**Requirement**
Can you copy out the whole forum post on built worlds below, word for word?

**Source**
Author Topic: Built Worlds  (Read 3452 times)

Offline Dom

  • Conversationalist
  • **
  • Posts: 255
  • "I can't believe it's not Butters!"
    • View Profile
Built Worlds
« on: March 01, 2007, 04:16:33 AM »
I was working on one of my stories today, world-building away, and one thing came to mind is that some readers get jarred around if you mix and match different ideas for your world.  It don't happen to me--I like to be exposed to new ideas, I don't care if everything is 100% historically accurate--but some people get out of sorts if they see some sort of technology that was present in whatever-era England portrayed at the same time with a different technology that didn't come into existance until fifty years later.  I mean, it makes sense to be upset about this for serious historical fiction, in my opinion, but what about SFF that's not necessarily set in our world?

When you build a new world, how careful are you about historical accuracy, and/or the culture a particular idea comes from?  As a reader, do you get angry when an idea from Ming Dynasty China is tossed into a world that has Rennisance Italian whatevers?  As a reader, how much attention do you pay to this sort of thing?

See, I was pillaging Glyptodons from the Pleistocene EpochThese are gigantic megafauna mammals the size of a VW Beetle.  And putting them in the same world with some quasi-victorian cultures, and post modern cultural musings.  And Atomics, and a space-faring race.  I'm pleased with the combination, but I'm wondering what's the general spread of readers' responses to that sort of worldbuilding?

**Data entries**
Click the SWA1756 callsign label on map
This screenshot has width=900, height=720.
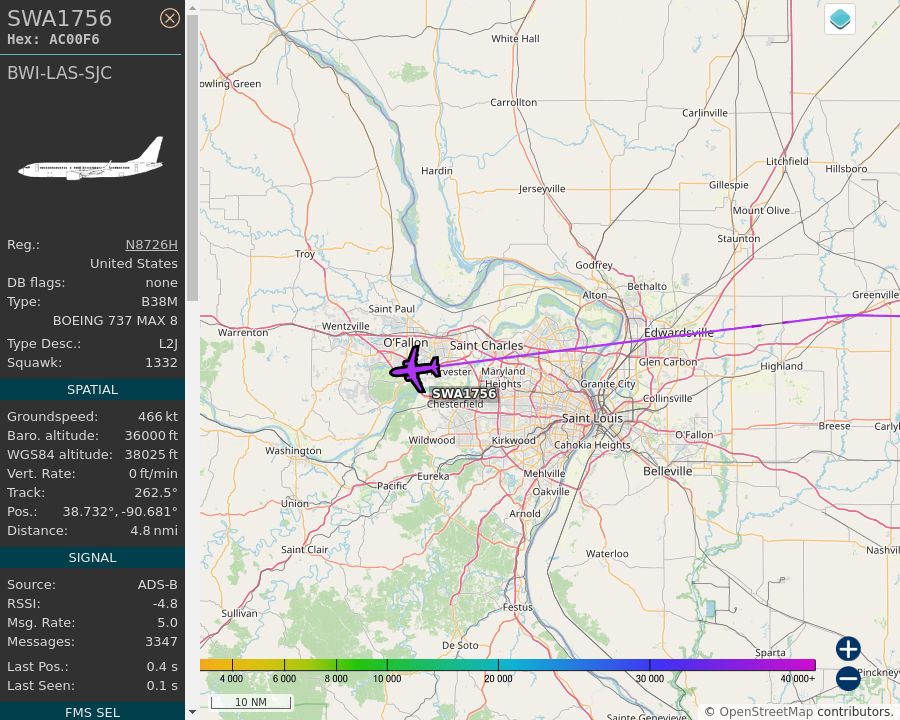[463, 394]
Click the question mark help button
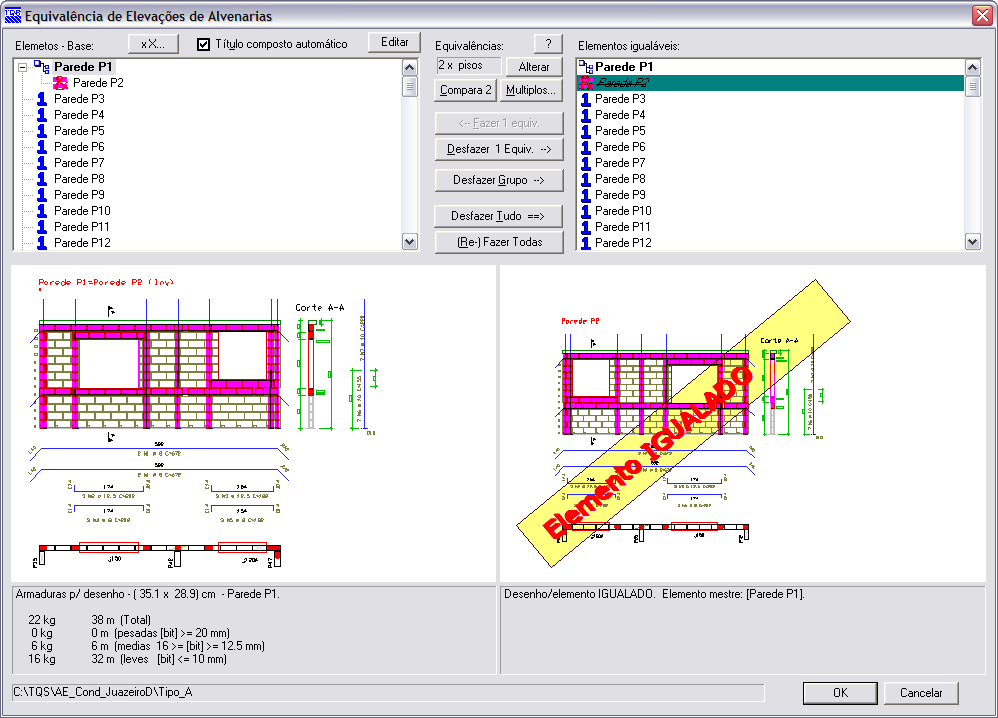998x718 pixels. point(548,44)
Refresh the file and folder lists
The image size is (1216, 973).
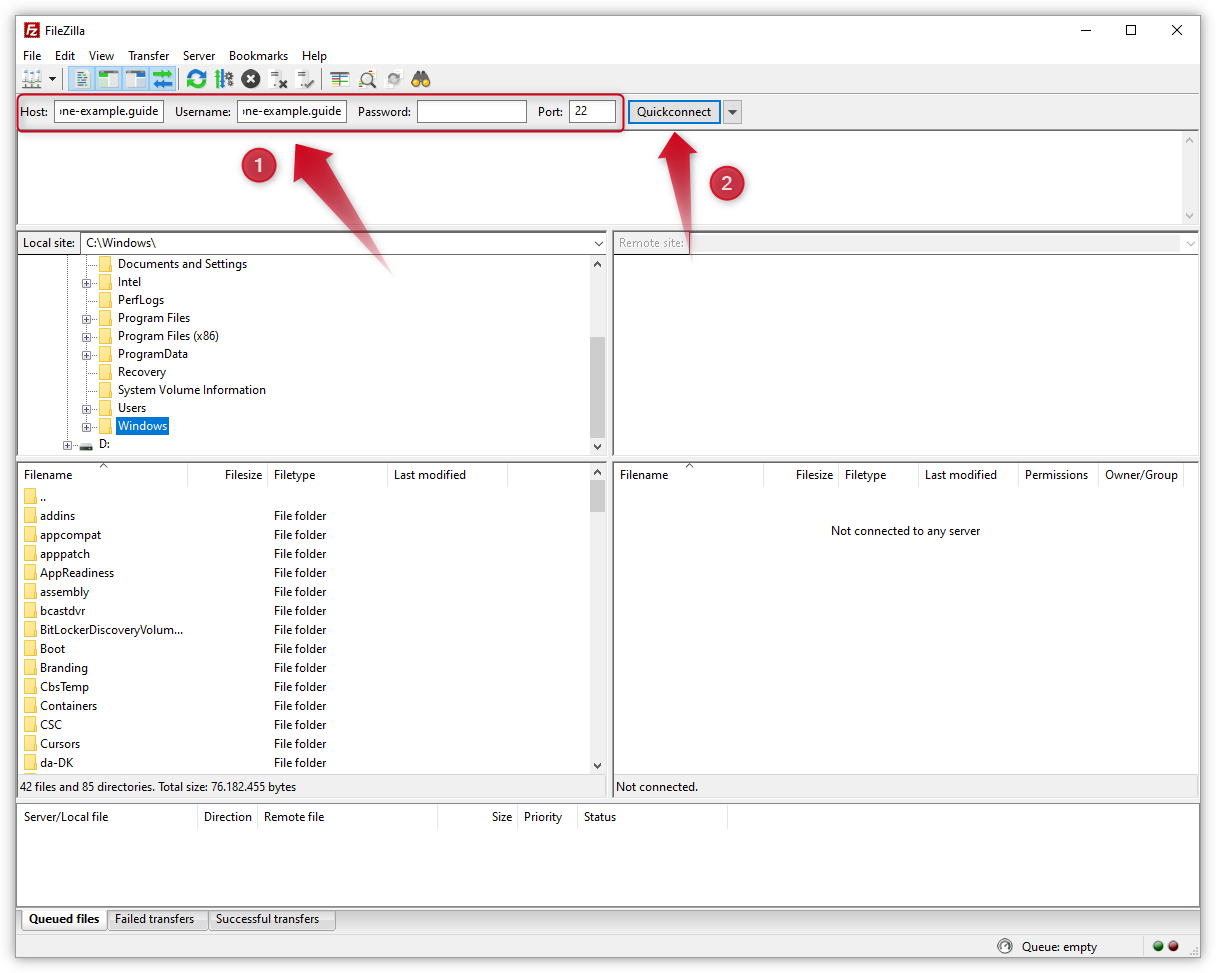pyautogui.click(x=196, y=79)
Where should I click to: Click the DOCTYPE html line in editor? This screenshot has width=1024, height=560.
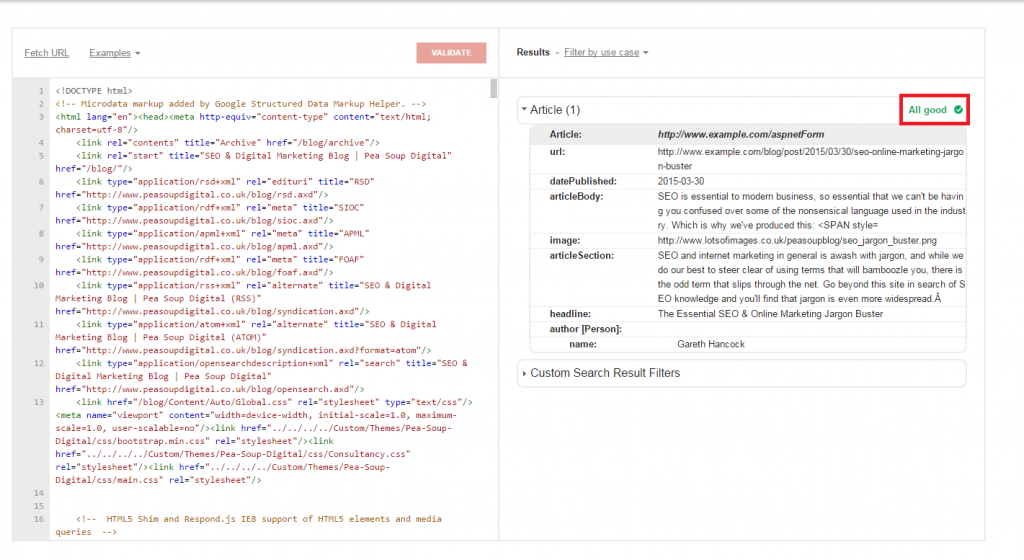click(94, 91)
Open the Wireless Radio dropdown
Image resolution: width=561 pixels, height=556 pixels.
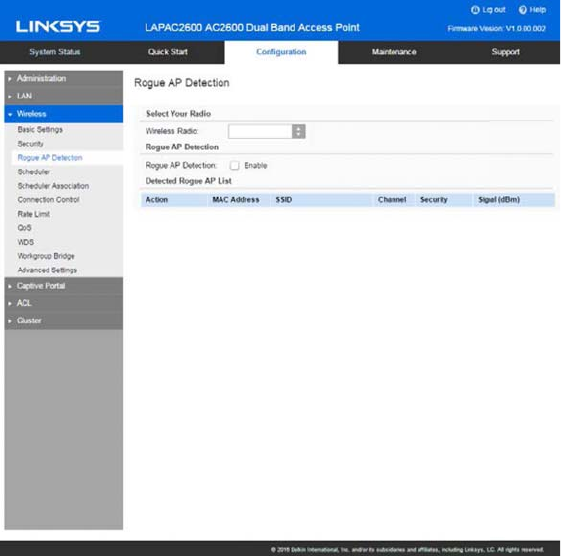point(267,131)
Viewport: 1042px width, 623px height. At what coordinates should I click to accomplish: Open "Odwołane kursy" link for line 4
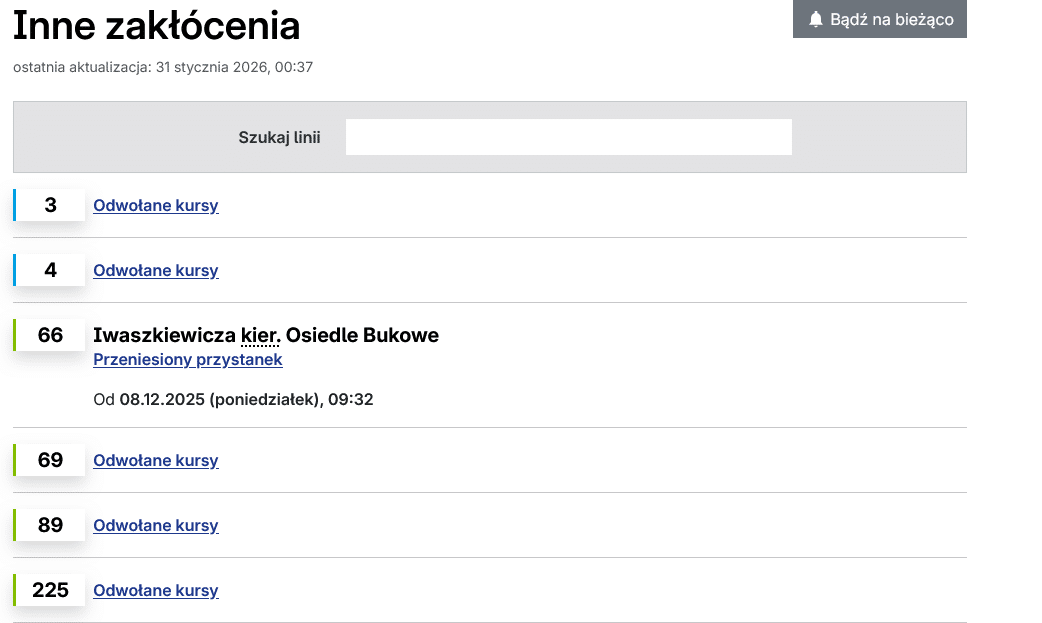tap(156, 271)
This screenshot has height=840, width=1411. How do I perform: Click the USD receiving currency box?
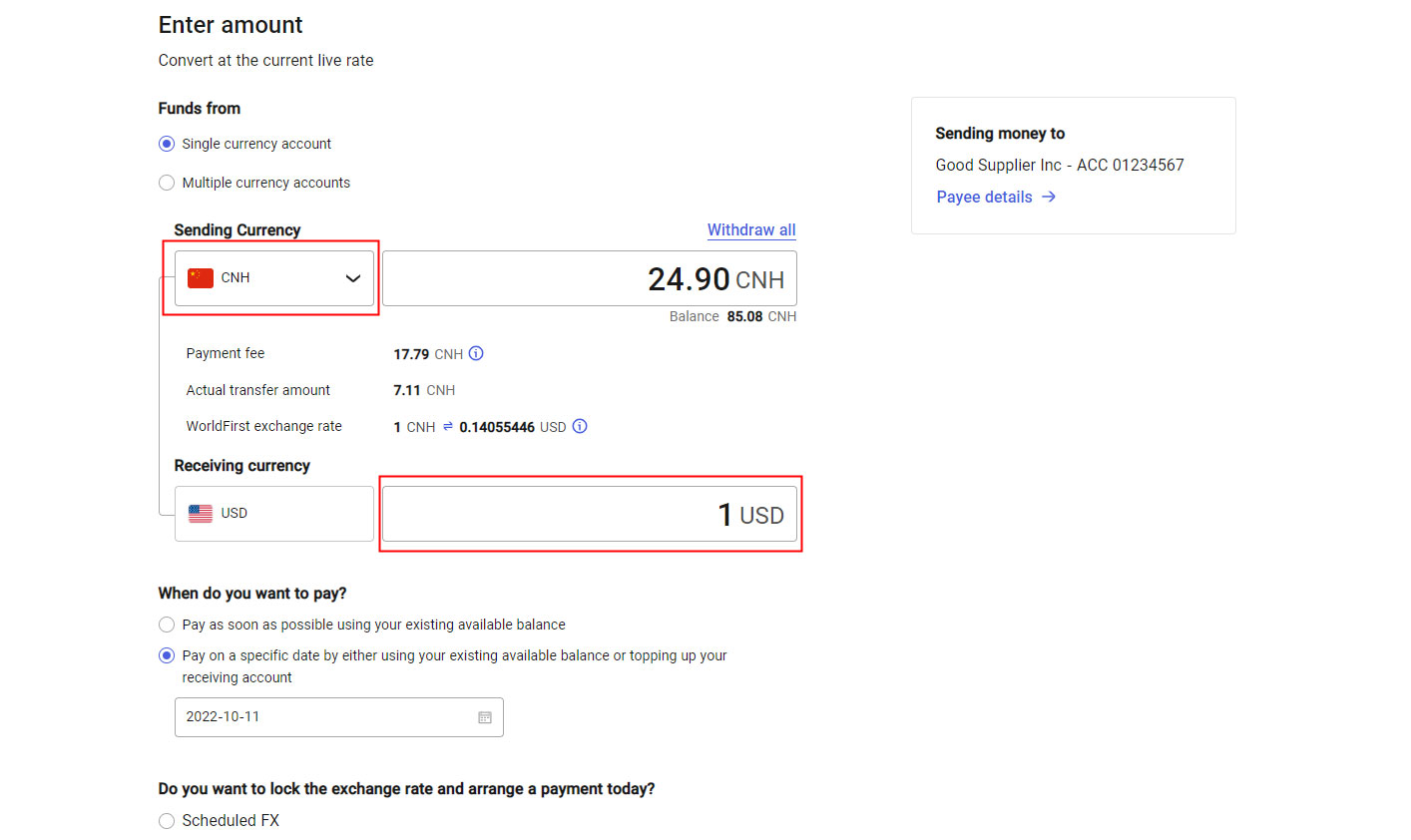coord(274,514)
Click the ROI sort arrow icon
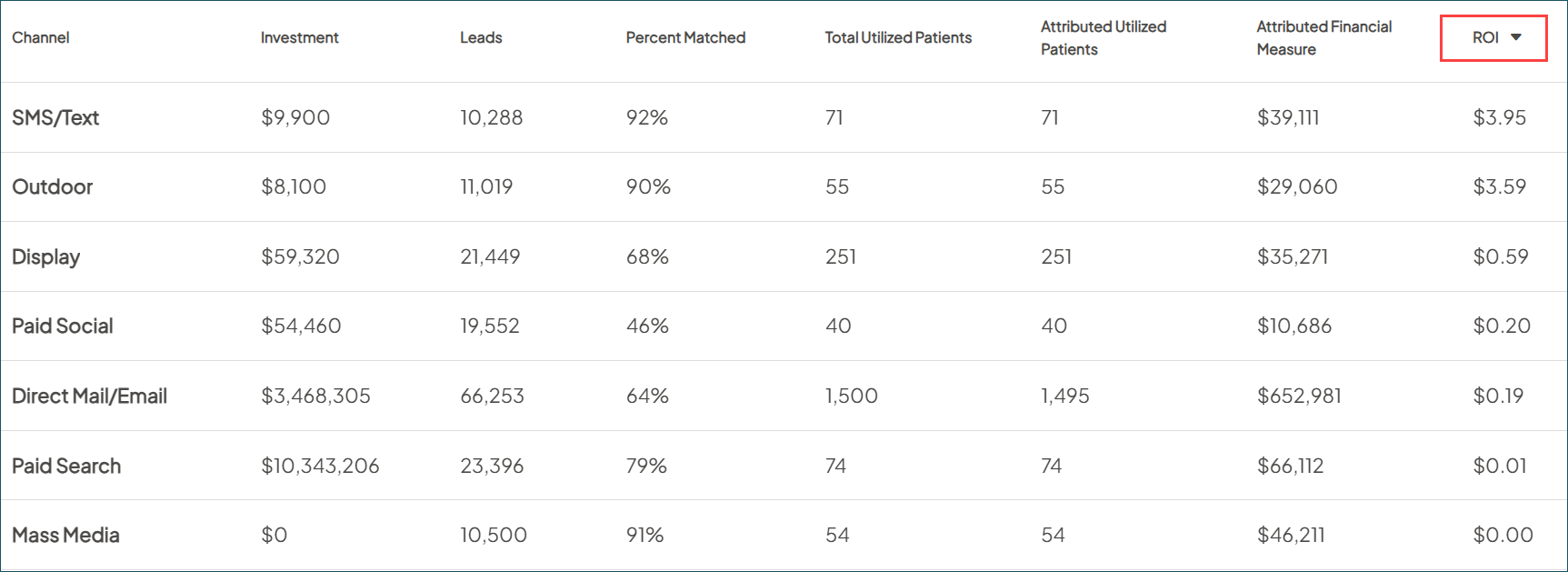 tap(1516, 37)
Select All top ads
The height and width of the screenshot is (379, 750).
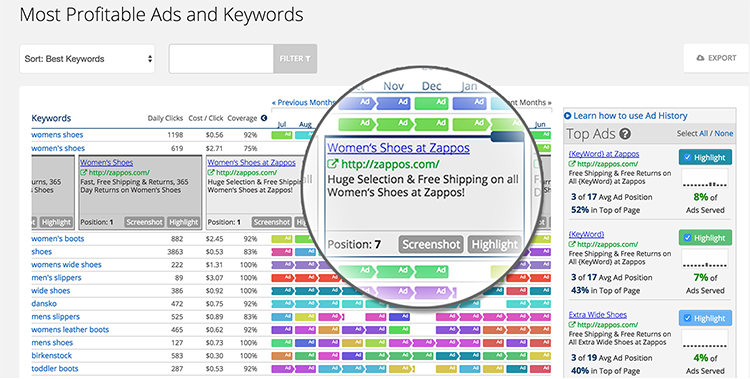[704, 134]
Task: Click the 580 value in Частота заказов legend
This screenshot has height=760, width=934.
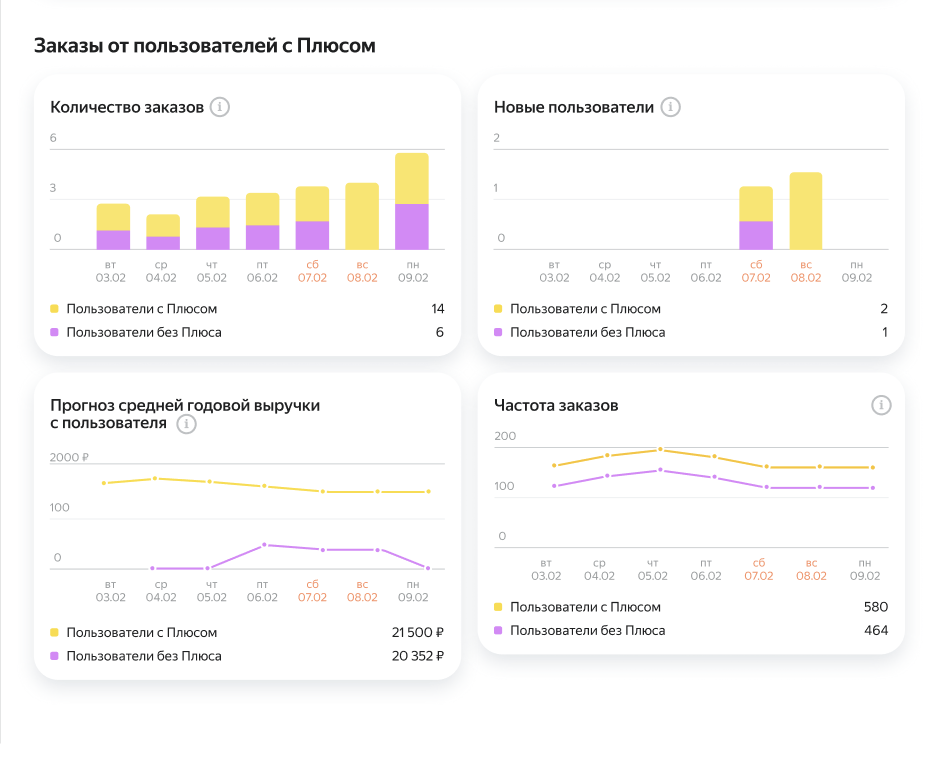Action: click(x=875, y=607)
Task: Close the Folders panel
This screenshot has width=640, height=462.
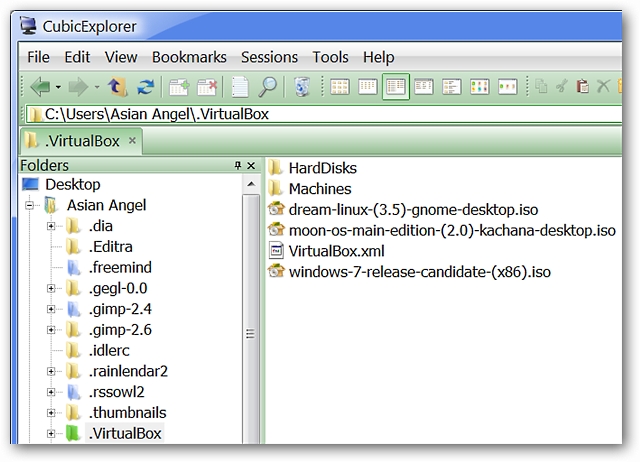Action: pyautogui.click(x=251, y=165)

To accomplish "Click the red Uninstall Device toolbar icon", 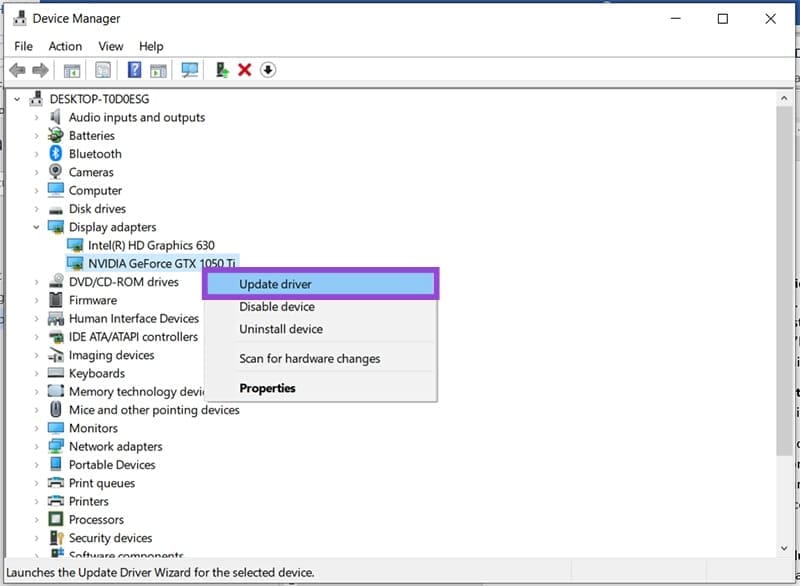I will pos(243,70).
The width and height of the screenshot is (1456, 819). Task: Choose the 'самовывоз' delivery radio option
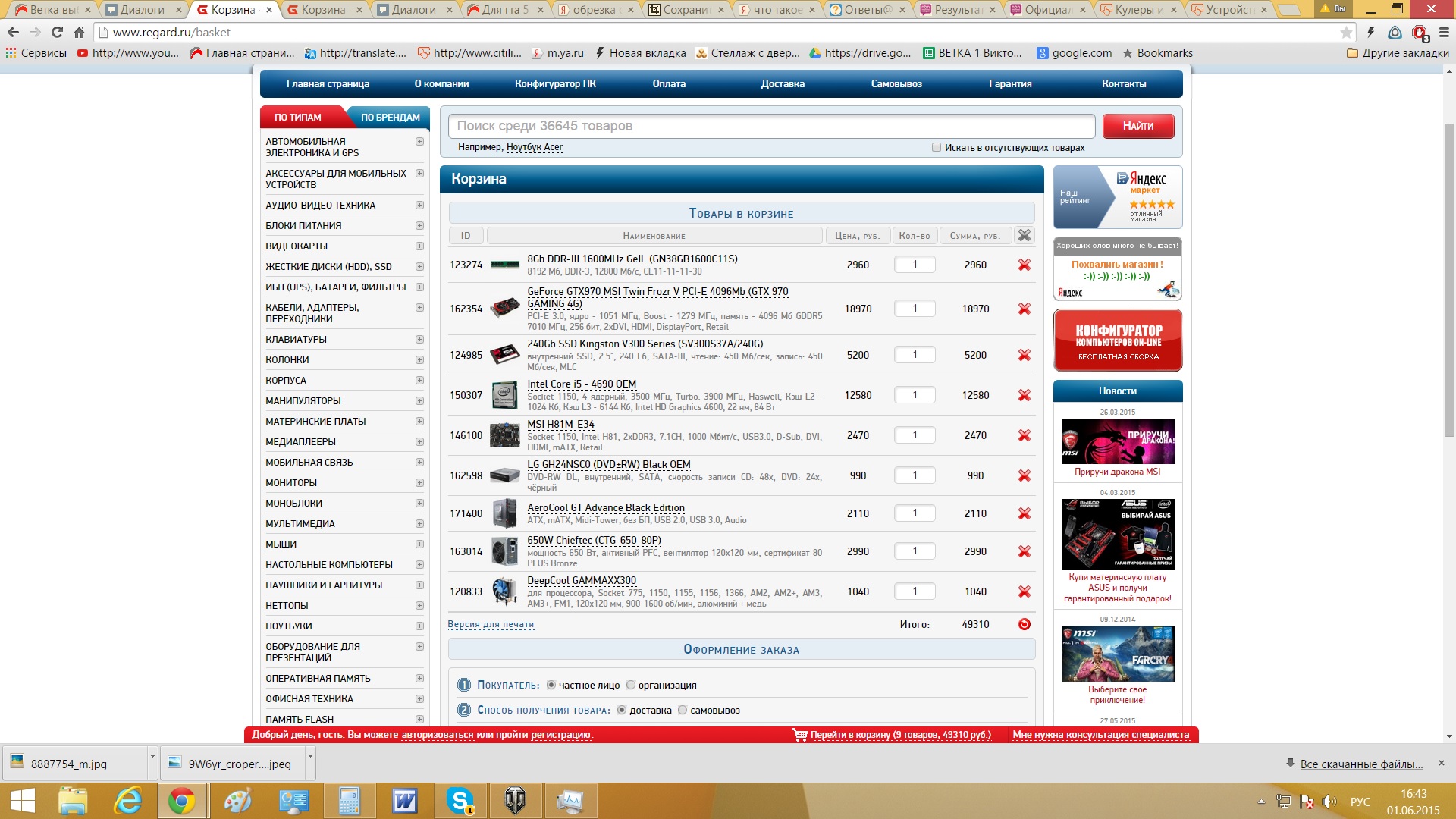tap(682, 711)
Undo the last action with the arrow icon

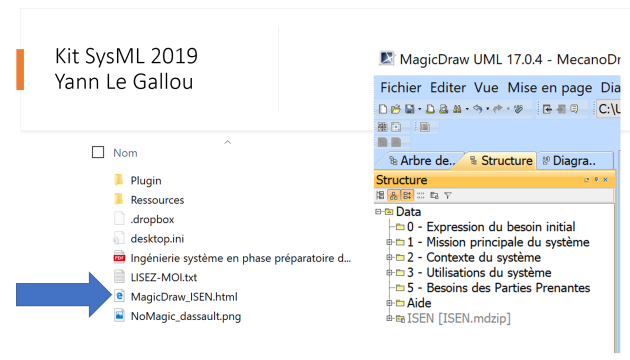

**Solution to the problem**
Author Topic: Built Worlds  (Read 3452 times)

Offline Dom

  • Conversationalist
  • **
  • Posts: 255
  • "I can't believe it's not Butters!"
    • View Profile
Built Worlds
« on: March 01, 2007, 04:16:33 AM »
I was working on one of my stories today, world-building away, and one thing came to mind is that some readers get jarred around if you mix and match different ideas for your world.  It don't happen to me--I like to be exposed to new ideas, I don't care if everything is 100% historically accurate--but some people get out of sorts if they see some sort of technology that was present in whatever-era England portrayed at the same time with a different technology that didn't come into existance until fifty years later.  I mean, it makes sense to be upset about this for serious historical fiction, in my opinion, but what about SFF that's not necessarily set in our world?

When you build a new world, how careful are you about historical accuracy, and/or the culture a particular idea comes from?  As a reader, do you get angry when an idea from Ming Dynasty China is tossed into a world that has Rennisance Italian whatevers?  As a reader, how much attention do you pay to this sort of thing?

See, I was pillaging Glyptodons from the Pleistocene EpochThese are gigantic megafauna mammals the size of a VW Beetle.  And putting them in the same world with some quasi-victorian cultures, and post modern cultural musings.  And Atomics, and a space-faring race.  I'm pleased with the combination, but I'm wondering what's the general spread of readers' responses to that sort of worldbuilding?